++++ Records for this task

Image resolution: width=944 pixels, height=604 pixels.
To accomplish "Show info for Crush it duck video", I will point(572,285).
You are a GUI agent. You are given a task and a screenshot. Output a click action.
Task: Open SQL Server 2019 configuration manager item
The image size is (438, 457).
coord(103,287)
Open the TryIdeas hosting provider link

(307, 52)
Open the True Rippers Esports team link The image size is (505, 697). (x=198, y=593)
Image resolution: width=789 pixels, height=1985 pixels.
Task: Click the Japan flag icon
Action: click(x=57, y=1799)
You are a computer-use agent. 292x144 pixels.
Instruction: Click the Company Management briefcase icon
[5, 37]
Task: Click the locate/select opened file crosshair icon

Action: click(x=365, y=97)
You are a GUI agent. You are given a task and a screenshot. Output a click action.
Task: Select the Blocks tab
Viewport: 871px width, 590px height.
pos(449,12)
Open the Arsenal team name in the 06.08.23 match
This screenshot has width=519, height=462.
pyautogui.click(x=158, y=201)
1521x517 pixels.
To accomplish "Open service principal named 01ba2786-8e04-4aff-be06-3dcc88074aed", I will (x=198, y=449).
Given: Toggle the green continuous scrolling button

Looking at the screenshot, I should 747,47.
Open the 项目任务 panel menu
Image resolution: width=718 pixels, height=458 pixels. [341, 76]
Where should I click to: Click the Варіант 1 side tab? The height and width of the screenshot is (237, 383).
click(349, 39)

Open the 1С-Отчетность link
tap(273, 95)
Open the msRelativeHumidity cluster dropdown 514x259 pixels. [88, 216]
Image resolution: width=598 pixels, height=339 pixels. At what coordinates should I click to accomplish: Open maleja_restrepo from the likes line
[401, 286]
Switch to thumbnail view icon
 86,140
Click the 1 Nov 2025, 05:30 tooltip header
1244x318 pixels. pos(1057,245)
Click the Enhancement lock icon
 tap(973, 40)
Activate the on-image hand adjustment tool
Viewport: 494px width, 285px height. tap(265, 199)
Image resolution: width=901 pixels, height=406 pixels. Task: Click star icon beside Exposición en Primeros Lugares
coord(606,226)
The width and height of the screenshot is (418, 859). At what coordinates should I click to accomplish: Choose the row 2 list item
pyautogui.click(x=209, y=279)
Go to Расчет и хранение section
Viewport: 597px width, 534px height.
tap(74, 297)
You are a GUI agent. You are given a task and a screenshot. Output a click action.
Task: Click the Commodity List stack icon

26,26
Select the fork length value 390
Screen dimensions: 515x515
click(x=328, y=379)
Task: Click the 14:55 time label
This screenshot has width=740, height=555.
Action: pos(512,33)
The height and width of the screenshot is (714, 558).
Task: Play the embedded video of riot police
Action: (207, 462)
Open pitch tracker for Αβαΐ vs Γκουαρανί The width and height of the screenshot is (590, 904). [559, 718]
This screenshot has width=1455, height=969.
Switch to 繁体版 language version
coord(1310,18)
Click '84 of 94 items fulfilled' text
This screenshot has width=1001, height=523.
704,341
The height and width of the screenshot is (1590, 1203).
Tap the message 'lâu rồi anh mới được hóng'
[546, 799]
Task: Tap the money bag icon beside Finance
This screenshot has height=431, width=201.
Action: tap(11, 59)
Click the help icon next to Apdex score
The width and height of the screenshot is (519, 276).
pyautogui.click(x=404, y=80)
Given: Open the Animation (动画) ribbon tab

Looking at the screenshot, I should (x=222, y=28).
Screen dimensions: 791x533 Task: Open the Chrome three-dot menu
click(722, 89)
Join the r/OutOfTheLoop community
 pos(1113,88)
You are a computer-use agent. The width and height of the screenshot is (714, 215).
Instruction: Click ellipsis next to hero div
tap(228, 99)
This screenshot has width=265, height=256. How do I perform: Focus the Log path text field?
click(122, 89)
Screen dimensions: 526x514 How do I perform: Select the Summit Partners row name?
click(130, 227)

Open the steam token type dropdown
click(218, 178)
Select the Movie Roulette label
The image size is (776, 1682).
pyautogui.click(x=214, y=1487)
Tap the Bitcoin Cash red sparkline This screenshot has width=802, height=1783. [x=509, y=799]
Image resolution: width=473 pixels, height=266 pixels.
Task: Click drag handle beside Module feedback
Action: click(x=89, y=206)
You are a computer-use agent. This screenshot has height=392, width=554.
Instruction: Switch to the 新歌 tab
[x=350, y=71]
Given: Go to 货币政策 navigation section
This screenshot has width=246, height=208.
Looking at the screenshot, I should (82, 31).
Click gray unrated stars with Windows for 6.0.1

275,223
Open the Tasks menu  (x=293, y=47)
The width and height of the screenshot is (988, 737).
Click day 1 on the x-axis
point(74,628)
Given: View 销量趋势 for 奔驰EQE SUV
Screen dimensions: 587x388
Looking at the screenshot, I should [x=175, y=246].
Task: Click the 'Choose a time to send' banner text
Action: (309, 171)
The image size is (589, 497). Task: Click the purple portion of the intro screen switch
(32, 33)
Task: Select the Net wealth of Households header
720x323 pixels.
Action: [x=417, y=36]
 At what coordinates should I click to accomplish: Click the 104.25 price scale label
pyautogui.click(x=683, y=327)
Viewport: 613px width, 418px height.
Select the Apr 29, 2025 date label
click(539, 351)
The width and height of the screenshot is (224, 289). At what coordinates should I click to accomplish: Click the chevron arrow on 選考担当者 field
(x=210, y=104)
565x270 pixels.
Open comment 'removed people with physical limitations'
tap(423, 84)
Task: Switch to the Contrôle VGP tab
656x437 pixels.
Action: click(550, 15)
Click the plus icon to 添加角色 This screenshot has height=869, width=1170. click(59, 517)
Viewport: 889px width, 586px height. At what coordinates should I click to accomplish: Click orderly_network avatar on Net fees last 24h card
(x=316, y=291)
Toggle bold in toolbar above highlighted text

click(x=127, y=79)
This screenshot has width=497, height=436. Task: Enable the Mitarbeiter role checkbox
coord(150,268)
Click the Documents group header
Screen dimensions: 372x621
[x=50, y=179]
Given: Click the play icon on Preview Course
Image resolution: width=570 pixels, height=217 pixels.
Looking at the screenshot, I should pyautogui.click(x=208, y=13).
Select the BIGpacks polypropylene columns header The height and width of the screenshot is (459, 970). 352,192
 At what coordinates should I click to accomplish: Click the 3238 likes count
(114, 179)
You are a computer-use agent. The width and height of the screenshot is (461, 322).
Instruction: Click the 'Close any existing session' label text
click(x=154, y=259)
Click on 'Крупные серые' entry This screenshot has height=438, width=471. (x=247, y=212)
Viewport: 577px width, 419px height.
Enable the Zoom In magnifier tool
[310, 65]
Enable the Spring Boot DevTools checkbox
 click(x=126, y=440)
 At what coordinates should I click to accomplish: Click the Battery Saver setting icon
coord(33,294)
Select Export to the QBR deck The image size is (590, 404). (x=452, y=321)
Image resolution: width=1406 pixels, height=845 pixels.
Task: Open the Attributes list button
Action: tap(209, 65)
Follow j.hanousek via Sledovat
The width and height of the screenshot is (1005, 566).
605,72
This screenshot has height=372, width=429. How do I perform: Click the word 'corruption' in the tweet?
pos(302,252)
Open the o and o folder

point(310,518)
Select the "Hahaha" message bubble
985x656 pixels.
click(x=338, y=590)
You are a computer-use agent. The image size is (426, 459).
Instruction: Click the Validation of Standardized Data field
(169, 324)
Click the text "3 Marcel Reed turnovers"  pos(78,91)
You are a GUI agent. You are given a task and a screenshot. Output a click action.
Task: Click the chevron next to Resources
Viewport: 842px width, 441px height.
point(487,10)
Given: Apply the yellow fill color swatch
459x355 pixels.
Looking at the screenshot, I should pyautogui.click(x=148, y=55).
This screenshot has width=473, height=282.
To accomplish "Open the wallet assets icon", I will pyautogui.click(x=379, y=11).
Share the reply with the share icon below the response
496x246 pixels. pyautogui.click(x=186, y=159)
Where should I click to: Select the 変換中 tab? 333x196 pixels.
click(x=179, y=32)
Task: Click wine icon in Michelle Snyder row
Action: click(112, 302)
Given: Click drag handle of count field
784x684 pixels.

++++++++

Aim of the task: Copy out each line in the listing that has the word "section".

Answer to the problem:
Go to Расчет и хранение section
Given: Go to 货币政策 navigation section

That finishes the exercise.